TROY MINERALS SIGNS DEFINITIVE AGREEMENT WITH CBGB VENTURES CORP.

Mining
Wednesday, July 3rd, 2024 2:06 pm EDT

Key Points

  • Acquisition Agreement: Troy has signed a definitive agreement with CBGB Ventures Corp. to acquire 100% of CBGB’s shares in exchange for 3,244,151 Troy common shares and 9,732,454 special warrants.
  • Silica Project Interests: CBGB holds the Table Mountain Silica Project in British Columbia, and together with Troy, they can acquire up to an 80% equity interest in Grand Samsara Development LLC, which holds the Tsagaan Zalaa Silica Project in Mongolia.
  • Special Warrants Conversion: The special warrants will convert into Troy common shares based on specific milestones related to equity interest acquisition in Grand Samsara Development LLC and commercial production milestones of the Table Mountain and Tsagaan Zalaa projects.

Further to its news release dated June 10, 2024, it has signed a definitive agreement with CBGB Ventures Corp. (“CBGB”) to acquire 100% of the issued and outstanding shares of CBGB in consideration for 3,244,151 Troy common shares and 9,732,454 special warrants of the Company.

CBGB holds the Table Mountain Silica Project in British Columbia, and together with Troy, will have the right to acquire up to an 80% equity interest in Grand Samsara Development LLC which holds the Tsagaan Zalaa Silica Project in Mongolia.

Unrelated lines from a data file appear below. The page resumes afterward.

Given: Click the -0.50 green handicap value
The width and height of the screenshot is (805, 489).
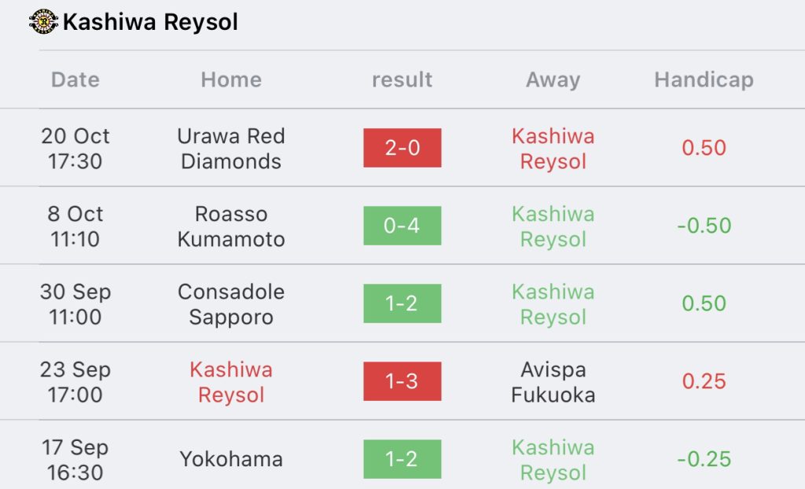Looking at the screenshot, I should tap(704, 226).
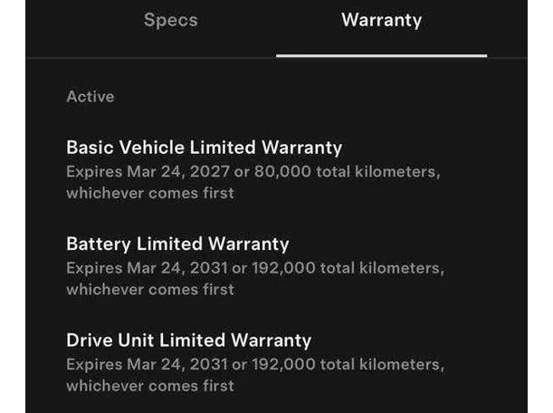Click the Active section heading
The width and height of the screenshot is (553, 413).
click(91, 96)
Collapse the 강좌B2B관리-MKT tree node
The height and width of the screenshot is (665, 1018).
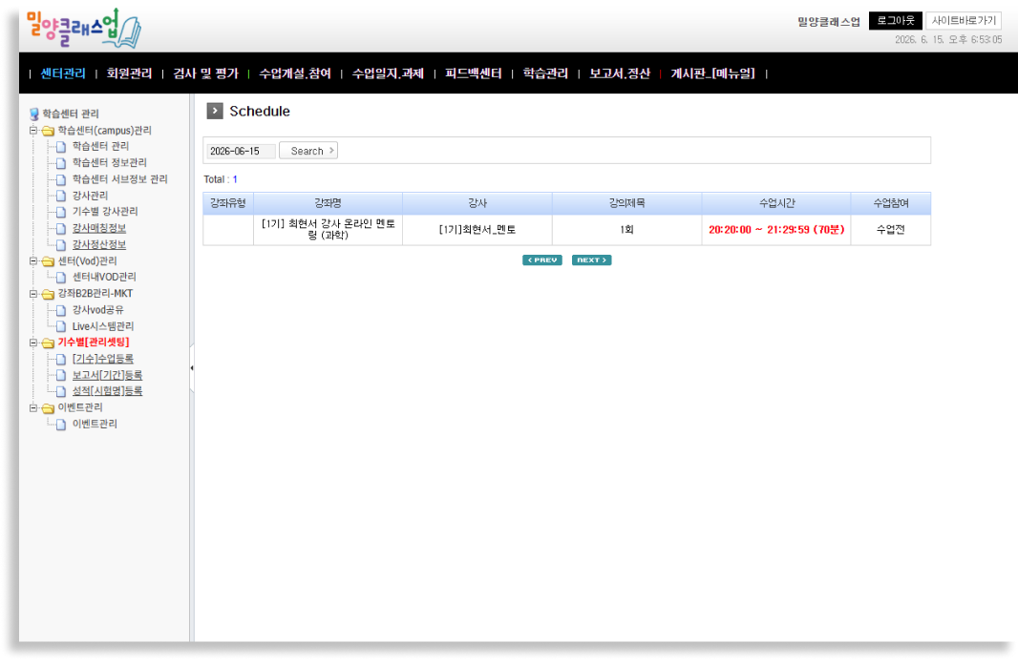pos(33,294)
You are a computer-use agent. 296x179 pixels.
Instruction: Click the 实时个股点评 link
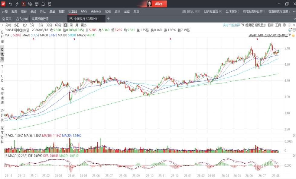[231, 25]
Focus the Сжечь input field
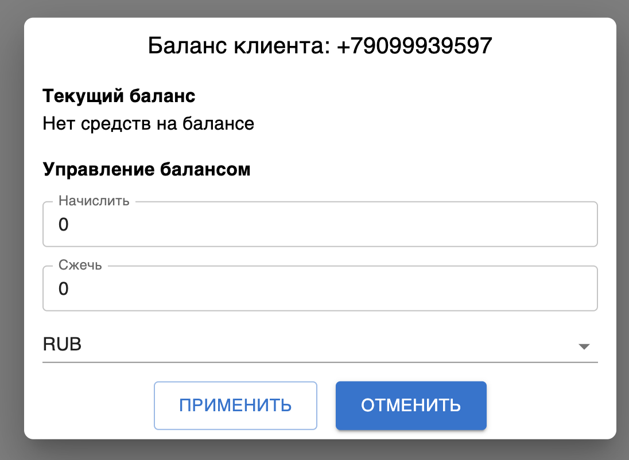Viewport: 629px width, 460px height. [320, 289]

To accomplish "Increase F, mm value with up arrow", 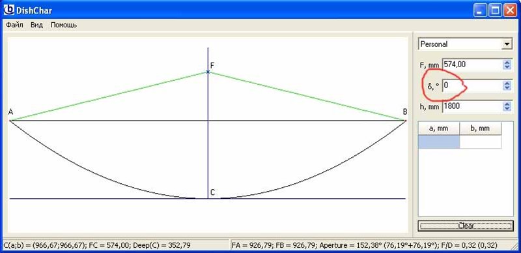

The Special Warrants will convert into common shares of the Company as follows:

  • 3,244,151 Special Warrants will convert into Troy common shares on the date on which the Company will receive a 23.8% equity interest in Grand Samsara Development LLC.;
  • 1,601,328 Special Warrants will convert into Troy common shares on that date which is 30 days following the earlier of the date of Table Mountain Project attaining a mineral resource of 5,000,000 tonnes as supported by a technical report prepared for the Company pursuant to National Instrument 43-101 and upon commencing commercial production;
  • 1,601,327 Special Warrants will convert into Troy common shares on that date which is 30 days following the date the Table Mountain Project commencing commercial production; and
  • 3,285,648 Special Warrants will convert into Troy common shares on that date which is 30 days following the date the Tsagaan Zalaa Project commencing commercial production.

The 3,244,151common shares issuable on closing and a further 3,244,151 common shares issuable on conversion of special warrants in connection with the acquisition of an interest in Grand Samsara will be subject to various resale restrictions ranging from six months to three years from the closing date.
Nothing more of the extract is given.